Empresa Eléctrica Pilmaiquén S.A
- Company type: Sociedad Anónima
- Traded as: BCS: PILMAIQUEN
- Industry: Electricity
- Founded: 1986
- Headquarters: Santiago, Chile
- Key people: Francisco Javier Courbis Grez, (Chairman) Alejandro Artus Bórquez, (CEO)
- Products: Financial services Beverages and food Manufacturing Energy Transport
- Net income: US$4.3 million (2011)
- Number of employees: 16,555
- Website: www.epilmaiquen.cl

= Pilmaiquén S.A. =

Chile-based investment company

Pilmaiquén is a Chile-based investment company engaged in the generation, transmission and distribution of hydroelectric energy. The company was founded in 1986 as an investment company called Inversiones I.M.S.A. and in the same year the company acquired from Endesa, a 99.73% stake in the ownership of Empresa Hidroeléctrica Pilmaiquén S.A and in 1987 the company changed its name to Empresa Eléctrica Pilmaiquén.

==History==

On December 21, 1999, after a competitive bidding process, the Company proceeded to the sale of its main asset: Pilmaiquén power plant. Since then Empresa Eléctrica Pilmaiquén S.A. is operating as an investment company. Subsequently, and together with the management of its financial investments overseas, the Company has continued the development of the legal permits, engineering, and environmental studies of several hydroelectric power projects, especially Rucatayo project, which is being developed through its subsidiary Hidroeléctricas del Sur S.A.

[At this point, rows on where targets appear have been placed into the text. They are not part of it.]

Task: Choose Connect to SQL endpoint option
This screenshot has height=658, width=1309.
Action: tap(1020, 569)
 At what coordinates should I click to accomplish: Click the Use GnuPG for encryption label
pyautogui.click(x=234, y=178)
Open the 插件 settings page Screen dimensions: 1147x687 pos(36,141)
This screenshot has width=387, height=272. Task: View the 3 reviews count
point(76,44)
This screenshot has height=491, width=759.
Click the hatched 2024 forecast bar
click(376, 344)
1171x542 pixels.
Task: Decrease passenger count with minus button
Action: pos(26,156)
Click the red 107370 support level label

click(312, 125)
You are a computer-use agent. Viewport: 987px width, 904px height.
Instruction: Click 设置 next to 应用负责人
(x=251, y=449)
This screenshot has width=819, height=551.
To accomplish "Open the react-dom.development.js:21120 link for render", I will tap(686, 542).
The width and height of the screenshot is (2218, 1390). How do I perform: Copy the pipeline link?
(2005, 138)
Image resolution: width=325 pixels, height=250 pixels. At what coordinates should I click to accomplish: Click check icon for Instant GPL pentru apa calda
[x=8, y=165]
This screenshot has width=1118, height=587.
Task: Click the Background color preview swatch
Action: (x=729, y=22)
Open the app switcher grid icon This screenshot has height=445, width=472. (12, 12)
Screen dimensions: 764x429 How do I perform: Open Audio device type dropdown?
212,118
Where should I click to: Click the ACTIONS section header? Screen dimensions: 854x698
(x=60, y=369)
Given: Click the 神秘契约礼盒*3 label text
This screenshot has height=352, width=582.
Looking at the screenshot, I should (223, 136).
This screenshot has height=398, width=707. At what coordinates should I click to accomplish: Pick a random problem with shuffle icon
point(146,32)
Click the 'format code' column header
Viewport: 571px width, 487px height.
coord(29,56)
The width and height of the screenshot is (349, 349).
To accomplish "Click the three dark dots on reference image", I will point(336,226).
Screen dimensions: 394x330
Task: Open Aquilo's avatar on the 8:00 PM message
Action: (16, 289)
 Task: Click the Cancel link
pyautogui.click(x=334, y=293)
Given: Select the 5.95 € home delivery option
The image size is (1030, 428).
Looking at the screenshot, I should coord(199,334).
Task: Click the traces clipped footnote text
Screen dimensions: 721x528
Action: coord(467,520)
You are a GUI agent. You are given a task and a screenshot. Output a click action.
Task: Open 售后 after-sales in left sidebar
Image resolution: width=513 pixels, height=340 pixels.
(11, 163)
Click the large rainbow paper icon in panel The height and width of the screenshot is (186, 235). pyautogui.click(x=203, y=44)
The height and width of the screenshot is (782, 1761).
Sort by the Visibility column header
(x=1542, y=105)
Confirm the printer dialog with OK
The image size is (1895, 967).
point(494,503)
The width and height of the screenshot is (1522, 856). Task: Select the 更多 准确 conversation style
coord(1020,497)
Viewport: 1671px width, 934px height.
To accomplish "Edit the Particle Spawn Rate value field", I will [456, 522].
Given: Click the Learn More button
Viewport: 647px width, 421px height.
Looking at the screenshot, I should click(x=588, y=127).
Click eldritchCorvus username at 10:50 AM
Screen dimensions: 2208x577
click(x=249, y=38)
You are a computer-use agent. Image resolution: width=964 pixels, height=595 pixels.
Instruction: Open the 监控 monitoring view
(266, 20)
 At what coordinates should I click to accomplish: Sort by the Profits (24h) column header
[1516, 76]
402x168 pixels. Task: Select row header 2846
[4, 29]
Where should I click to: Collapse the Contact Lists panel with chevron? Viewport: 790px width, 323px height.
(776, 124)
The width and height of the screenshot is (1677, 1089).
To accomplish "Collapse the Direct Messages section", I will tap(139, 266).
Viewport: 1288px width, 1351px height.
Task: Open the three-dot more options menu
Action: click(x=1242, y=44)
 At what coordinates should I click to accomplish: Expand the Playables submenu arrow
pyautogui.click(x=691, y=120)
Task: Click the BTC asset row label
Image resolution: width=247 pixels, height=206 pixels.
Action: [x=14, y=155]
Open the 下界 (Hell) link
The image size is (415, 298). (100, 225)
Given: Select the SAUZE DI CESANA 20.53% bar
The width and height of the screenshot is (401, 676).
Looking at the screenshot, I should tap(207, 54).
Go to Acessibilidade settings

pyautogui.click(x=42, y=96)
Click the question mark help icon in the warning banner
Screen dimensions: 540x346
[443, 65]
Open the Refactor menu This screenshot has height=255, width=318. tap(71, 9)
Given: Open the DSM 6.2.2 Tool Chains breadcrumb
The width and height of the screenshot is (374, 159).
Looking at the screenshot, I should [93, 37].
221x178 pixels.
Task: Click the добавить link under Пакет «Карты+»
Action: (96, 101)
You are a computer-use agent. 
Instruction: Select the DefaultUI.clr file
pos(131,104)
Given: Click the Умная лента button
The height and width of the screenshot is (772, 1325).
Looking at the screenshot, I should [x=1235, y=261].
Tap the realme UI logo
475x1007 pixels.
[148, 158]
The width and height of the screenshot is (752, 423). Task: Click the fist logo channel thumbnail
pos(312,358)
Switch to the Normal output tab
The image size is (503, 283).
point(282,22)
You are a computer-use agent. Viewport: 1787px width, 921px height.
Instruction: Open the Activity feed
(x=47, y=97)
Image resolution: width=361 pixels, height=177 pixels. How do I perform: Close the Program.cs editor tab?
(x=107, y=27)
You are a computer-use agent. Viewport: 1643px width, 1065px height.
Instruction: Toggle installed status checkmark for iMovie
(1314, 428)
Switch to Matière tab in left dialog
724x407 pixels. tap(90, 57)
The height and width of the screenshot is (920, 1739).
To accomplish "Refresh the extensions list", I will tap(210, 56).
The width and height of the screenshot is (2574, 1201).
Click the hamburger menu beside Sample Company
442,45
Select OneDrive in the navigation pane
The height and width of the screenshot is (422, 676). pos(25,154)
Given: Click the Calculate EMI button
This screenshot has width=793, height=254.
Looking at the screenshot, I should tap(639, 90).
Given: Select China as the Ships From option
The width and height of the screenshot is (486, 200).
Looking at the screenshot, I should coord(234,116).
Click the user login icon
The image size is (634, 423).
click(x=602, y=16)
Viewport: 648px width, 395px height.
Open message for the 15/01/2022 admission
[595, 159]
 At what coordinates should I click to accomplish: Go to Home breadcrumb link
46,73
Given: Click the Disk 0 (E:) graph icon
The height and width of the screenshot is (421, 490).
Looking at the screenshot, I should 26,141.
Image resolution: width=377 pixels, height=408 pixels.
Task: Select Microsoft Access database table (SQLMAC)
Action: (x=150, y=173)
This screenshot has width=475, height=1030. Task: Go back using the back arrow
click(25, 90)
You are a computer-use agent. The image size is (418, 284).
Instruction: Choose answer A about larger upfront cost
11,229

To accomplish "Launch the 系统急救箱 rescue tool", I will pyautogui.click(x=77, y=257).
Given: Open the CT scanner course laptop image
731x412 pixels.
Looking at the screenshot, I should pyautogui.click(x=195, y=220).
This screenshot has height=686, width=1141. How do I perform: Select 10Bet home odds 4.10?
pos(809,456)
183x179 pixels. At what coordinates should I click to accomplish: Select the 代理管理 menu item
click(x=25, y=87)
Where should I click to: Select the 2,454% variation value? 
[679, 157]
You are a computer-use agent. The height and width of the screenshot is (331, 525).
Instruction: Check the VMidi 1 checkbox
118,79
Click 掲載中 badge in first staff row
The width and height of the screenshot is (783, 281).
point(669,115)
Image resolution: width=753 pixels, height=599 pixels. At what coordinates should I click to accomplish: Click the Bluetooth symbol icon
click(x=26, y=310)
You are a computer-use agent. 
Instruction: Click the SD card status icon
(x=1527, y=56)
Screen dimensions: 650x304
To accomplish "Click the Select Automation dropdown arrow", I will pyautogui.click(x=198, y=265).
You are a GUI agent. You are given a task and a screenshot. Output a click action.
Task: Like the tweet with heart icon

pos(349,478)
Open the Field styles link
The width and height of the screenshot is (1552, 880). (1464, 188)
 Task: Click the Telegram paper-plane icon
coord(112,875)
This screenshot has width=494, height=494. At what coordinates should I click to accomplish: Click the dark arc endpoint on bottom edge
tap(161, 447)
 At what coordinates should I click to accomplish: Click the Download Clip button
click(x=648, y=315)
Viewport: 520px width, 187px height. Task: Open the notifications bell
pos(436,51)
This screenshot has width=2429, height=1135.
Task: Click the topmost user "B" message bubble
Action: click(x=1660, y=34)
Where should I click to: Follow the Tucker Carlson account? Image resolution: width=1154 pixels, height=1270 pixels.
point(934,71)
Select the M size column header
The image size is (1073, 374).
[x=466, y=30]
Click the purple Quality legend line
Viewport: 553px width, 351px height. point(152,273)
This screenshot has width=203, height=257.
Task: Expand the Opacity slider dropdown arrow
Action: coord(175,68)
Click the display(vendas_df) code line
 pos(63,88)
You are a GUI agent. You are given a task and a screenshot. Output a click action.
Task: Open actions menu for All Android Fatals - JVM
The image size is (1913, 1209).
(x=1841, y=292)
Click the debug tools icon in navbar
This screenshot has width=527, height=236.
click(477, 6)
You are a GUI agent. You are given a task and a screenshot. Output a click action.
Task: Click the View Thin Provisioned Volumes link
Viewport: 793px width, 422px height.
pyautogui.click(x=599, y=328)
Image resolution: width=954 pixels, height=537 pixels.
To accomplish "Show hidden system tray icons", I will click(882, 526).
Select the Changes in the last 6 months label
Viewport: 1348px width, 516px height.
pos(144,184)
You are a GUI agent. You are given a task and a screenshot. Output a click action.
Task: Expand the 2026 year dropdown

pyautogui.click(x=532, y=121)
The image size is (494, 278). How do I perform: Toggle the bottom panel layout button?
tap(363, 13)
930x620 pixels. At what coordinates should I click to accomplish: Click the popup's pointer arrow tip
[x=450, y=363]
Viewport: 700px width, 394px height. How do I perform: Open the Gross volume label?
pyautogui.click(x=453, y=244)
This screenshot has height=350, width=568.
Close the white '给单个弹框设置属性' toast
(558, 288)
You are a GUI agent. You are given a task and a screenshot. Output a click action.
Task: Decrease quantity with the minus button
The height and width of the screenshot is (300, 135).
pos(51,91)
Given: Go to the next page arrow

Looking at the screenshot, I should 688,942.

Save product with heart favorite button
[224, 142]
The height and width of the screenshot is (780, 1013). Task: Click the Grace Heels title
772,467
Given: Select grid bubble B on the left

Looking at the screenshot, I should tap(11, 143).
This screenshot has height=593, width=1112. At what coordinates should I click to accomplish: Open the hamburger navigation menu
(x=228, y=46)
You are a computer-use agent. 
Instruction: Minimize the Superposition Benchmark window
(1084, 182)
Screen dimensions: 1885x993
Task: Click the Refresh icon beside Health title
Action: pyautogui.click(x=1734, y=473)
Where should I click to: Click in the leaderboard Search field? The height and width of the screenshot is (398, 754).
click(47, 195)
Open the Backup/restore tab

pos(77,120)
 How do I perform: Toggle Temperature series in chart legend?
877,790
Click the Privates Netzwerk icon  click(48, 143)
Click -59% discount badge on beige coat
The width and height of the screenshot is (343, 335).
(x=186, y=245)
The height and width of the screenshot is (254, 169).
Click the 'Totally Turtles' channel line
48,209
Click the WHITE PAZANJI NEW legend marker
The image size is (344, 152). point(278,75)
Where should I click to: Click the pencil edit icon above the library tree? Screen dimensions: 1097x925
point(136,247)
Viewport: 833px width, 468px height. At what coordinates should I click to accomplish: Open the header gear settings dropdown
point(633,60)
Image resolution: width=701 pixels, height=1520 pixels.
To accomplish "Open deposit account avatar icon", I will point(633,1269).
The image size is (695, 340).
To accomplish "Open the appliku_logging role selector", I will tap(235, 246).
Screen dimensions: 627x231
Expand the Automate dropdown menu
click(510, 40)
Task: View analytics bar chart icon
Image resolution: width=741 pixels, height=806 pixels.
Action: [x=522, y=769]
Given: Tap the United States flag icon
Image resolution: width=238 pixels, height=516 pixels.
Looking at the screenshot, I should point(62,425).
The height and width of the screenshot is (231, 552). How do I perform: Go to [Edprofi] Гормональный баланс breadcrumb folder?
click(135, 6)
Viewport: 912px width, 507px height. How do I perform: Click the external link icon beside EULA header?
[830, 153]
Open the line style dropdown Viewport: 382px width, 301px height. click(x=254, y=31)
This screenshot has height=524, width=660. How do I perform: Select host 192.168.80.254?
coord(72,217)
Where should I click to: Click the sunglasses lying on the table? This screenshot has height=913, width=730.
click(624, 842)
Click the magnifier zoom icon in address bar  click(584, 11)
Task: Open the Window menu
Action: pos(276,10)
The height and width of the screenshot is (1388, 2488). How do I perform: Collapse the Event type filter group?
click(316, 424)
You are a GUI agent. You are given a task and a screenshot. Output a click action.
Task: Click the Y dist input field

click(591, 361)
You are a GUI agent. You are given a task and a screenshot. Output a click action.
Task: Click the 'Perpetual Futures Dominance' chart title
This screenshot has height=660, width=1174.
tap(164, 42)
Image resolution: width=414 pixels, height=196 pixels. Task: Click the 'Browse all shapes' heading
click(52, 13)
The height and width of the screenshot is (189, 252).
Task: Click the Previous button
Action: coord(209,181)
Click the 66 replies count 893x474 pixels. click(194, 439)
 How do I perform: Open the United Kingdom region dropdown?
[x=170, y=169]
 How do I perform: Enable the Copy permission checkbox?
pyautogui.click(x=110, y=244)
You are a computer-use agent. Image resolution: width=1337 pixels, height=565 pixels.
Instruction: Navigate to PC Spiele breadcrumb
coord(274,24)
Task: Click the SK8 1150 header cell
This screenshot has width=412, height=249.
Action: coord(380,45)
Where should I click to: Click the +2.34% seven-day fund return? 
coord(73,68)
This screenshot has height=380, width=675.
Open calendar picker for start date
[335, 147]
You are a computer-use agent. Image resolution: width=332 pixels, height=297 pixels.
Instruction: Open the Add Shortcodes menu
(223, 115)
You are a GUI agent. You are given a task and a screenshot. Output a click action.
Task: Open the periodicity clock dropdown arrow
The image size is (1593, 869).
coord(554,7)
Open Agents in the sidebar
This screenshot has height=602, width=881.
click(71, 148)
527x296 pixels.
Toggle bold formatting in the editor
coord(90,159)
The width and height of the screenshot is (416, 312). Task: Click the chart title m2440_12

After the sale of Pilmaiquén power plant, Empresa Eléctrica Pilmaiquén S.A., ceased its operations in the energy market, which had been held for more than a decade. Since January 1, 2000, the main assets of the company are financial instruments, so today it trades in the financial market. Nevertheless, it maintains property of non-consumptive water rights and is developing studies for the possible use of these rights in new hydroelectric power plants.

After the sale of the Pilmaiquén power plant in 1999, the company no longer trades in the energy market. Therefore, it neither generates nor sells electric energy. Currently the suppliers are reduced to those that are related to the management and maintenance of the offices of the company and whose movements are to cover the expenses generated by the administration and operation of the organization. Additionally, there exist contracts with engineering and other consultants for the development of new projects in the area of hydropower.